“He has your nose, can’t you see it?” I commented recently to a friend, on the resemblance she shared with her son. “Wow, where’d she get those curls?” I asked another. “You look just like your father did at your age,” my mother has said of pictures where we are both around twenty years old. “Yup, I’ve had a lipoma in my foot for years,” my father told me when I shared the news of my recently discovered and unwelcome growth.
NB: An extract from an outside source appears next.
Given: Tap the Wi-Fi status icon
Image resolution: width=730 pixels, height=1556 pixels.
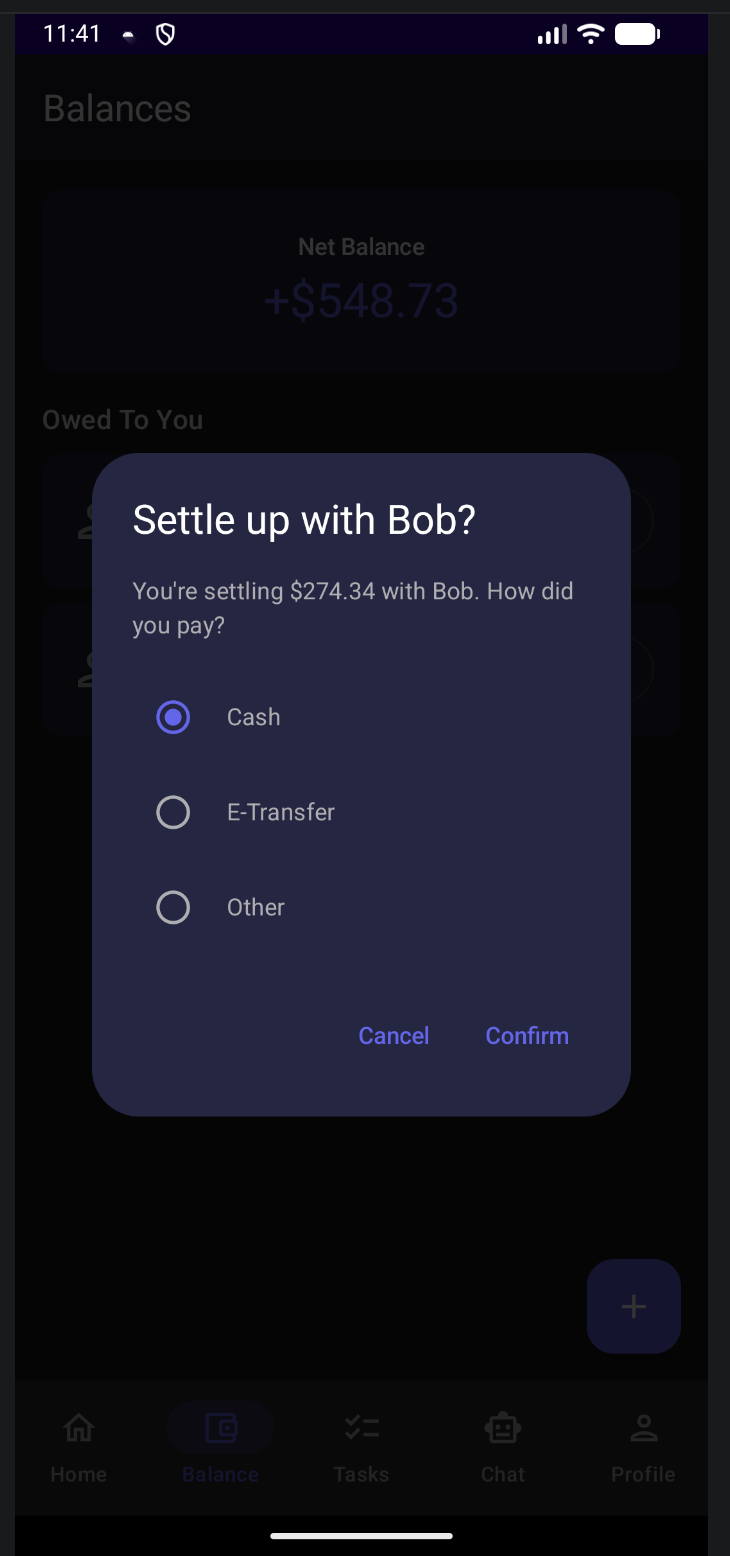Looking at the screenshot, I should (x=591, y=35).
For good or for bad, we carry with us the genes of ancestors past. We use it to define families, “Those O’Connors all have that red-as-Maples-in-Autumn hair.” We anticipate the various ailments that we’ve seen befall our parents and grandparents. And, we take pride when our genetics bless us with good looks. “My mother still has the legs of a teenage girl at 74,” a friend at the gym said when I complimented her on her own shapely gams.
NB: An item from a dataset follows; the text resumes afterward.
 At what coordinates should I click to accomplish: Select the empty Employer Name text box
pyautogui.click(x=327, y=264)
I’ve thought about this quite frequently as a prospective adoptive mom. When questioned about the Armenian people, I’ll describe them as “Mediterranean looking with olive complexions, brown eyes and dark hair.” “Oh, that’s good,” will be the response. “Your child will look just like you.”
Replicating my genetics has very little to do with my reasons for adopting. Sure, there’s a small part of me that would get a kick out of seeing a mini-me running around the playground, or might get misty-eyed if I see our kid, use that same bite-the-bottom-lip expression Big Papa pulls out when he’s really trying to focus. But seeing us in him, for me, goes so much deeper than the curls on both our heads.
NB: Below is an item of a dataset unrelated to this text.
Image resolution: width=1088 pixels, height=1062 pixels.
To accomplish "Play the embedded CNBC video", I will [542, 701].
Friends have asked us about how our parents feel about our pending adoption. Fortunately, Big Papa and I have very adoption-friendly families. His two older siblings are adopted. My sister’s daughter is adopted. Big Papa’s mother, in the 1950s no less, even traveled by herself to Germany to adopt her first child. Because of this, our families are nothing if not supportive of our decision
That said, Big Papa is the last of his lineage. On his father’s side he’s the only biological child of an only child. Neither my sister, nor I were able to give birth. Her ovaries gave out before they even got started and mine just plain gave out. So we are also the last to be birthed in our family.
When all is said and done, in the moments I imagine a friend telling us there is something in our child that reminds her of one of us, this is what I want to hear. That our kiddo has Joel’s sense of humor and generous heart, my green thumb or way around the kitchen. If they say he’s kind to those less fortunate or works hard to make the most out of life, that’s good enough for me. In fact, it’s better than good.
Our essence is not our dark, curly hair, easily tanned skin, large hands or tendency toward high cholesterol. It’s not my luck in aging so well that I feel compelled to pass down for generations. I don’t want to be remembered for everything on the surface, but rather everything beneath it. If our child inherits any of this from us, my heart will swell and my soul will sing. I’ll be as proud as any parent can be.